Matching email addresses

Ah, good old venerable email. Anytime you need to work with email you can be sure things will be more complicated than what initially planned. By a lot. It starts at the simple question: what is an email address? Let’s say you want to be helpful to your users and have your form validate in real time. Users should only be able to submit their email address if it is valid. You could write something like this. (I have seen a similar function in production.)

function isEmailValid(email) {
  return /[a-z0-9-]+@([a-z0-9-]+\.)+[a-z]{2,3}/.test(email)
  // One or more alphanumeric characters or dashes,
  // then the @ symbol,
  // then one or more alphanumeric characters or dashes,
  // followed by a dot,
  // at least once,
  // then two or three alphabetic characters.
}

A few things can go wrong with this approach.

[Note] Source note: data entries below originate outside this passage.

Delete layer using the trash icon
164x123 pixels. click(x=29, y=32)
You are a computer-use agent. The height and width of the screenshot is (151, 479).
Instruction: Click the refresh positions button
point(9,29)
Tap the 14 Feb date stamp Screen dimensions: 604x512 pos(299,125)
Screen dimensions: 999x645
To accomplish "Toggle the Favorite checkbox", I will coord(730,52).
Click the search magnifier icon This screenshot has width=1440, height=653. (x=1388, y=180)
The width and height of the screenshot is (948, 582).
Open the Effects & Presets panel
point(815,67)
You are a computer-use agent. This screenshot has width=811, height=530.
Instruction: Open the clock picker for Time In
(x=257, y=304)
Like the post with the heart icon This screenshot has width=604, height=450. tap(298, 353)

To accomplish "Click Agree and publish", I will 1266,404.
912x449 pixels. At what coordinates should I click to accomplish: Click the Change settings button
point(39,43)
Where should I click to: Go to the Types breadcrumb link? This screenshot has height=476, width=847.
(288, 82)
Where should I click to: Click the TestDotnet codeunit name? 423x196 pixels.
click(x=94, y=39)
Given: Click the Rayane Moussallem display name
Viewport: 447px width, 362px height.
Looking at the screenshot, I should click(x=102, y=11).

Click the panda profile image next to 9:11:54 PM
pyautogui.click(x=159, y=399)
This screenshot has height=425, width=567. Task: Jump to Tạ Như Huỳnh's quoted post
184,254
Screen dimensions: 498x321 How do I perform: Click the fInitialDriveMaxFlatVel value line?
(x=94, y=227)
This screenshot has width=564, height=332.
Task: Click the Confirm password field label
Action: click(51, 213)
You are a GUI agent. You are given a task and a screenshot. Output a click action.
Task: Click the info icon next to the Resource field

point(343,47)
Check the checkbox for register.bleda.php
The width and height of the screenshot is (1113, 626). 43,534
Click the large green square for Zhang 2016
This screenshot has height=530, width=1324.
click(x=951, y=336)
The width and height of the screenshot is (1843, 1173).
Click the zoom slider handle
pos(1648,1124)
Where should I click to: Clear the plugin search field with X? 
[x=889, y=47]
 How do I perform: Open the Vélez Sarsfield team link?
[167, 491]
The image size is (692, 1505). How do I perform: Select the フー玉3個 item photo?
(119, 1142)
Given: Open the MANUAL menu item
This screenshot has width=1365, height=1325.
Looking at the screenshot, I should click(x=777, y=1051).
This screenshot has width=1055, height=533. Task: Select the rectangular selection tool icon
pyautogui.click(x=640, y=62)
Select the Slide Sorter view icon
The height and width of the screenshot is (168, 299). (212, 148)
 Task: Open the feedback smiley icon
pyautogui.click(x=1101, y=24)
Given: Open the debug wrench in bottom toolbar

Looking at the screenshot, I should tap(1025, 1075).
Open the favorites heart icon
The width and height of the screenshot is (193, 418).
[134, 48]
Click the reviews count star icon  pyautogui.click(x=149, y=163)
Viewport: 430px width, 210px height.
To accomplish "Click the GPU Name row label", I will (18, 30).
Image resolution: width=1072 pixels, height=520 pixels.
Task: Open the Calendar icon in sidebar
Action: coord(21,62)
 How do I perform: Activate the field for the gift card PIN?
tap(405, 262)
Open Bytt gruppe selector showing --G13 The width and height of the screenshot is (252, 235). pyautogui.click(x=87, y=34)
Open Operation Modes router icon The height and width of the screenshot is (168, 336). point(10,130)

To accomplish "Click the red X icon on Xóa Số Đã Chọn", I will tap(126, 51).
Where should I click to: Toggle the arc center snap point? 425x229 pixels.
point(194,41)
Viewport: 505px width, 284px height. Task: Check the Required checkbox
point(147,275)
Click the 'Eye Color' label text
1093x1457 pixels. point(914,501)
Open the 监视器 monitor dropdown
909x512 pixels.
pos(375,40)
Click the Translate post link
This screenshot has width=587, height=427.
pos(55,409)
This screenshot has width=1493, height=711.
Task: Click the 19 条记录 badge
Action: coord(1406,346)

My recommendation for this is quite simple: don’t validate email-addresses yourself. You’ll find many articles on the net with behemoth regular expressions claiming to match all email addresses perfectly; perhaps one of them does, but the chances are low. With HTML5 browsers have actually been given the ability to do some powerful form validation: rather than coming up with your own matching logic you can just delegate to the browser. Simply make sure you give your inputs the “email” type.

<input type="email" required />

If you do that however you need to remember: browsers are free to define their own algorithm. “But, this means I still need to have my own validation logic server-side!?” you may say. And of course you’d be right, even if you instructed browsers to ensure only email addresses go through you can never trust user input. However there still is something you can do to avoid having to validate email addresses.

Just send a verification email to the address, whatever it is.

After all, what you care about is that you can communicate with your user, right? Not that their email address obeys a regular expression? Isn’t the email infrastructure best suited to decide what is an acceptable email address and what is not anyway? Just send the email with a link, and if someone clicks the link, you know the email address is good.

With this article I hope I was able to teach you something about solving problems which at first sight involve tricky string manipulations. Though often your trusty string functions will do the job well, there are certainly also elegant built-in solutions for those problems which resist your string-fu!